Gait analysis in a rat model of traumatic brain injury

[Display omitted] •Moderate injury in the parietal cortex leads to transient impairment in locomotion.•Parietal cortex injury causes subtle changes in gait.•Parietal cortex TBI leads to cortical tissue loss and striatum gliosis. Gait disruptions following traumatic brain injury (TBI) are noted in the clinical population. To date, thorough analysis of gait changes in animal models of TBI to allow for correlation of pathological alterations and utilization of this as a therapeutic outcome have been limited. We therefore assessed gait using the DigiGait analysis system as well as overall locomotion using the Beam Walk test in adult male Sprague-Dawley rats following a commonly used model of TBI, parietal lobe controlled cortical impact (CCI). Rats underwent DigiGait baseline analysis 24 h prior to injury, followed by a moderate CCI in the left parietal lobe. Performance on the DigiGait was then assessed at 1, 3, 7, and 14 days post-injury, followed by histological analysis of brain tissue. Beam walk analysis showed a transient but significant impairment acutely after injury. Despite observance of gait disturbance in the clinical population, TBI in the parietal lobe of rats resulted in limited alterations in hind or forelimb function.
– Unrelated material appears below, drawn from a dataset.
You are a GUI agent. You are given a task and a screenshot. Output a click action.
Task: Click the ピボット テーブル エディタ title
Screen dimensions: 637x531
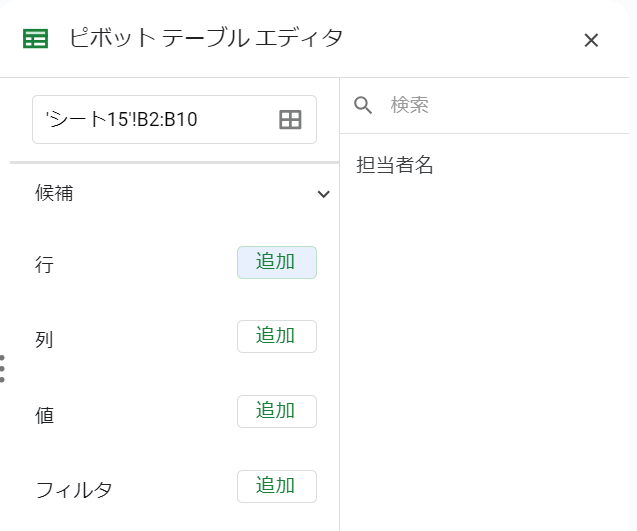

General hindlimb locomotion showed significant but transient impairment. Significant changes in gait were observed to last through the sub-acute period, including right hindpaw angle of rotation and left forelimb and right hindlimb swing phase duration. Slight changes that did not reach statistical significant but may reflect subtle impacts of TBI on gait were reflected in several other measures, such as stride duration, stance duration and stance width. These results demonstrate that moderate-severe injury to the parietal cortex and underlying structures including corpus callosum, hippocampus, thalamus and basal ganglia result in slight changes to gait that can be detected using the Digigait analysis system.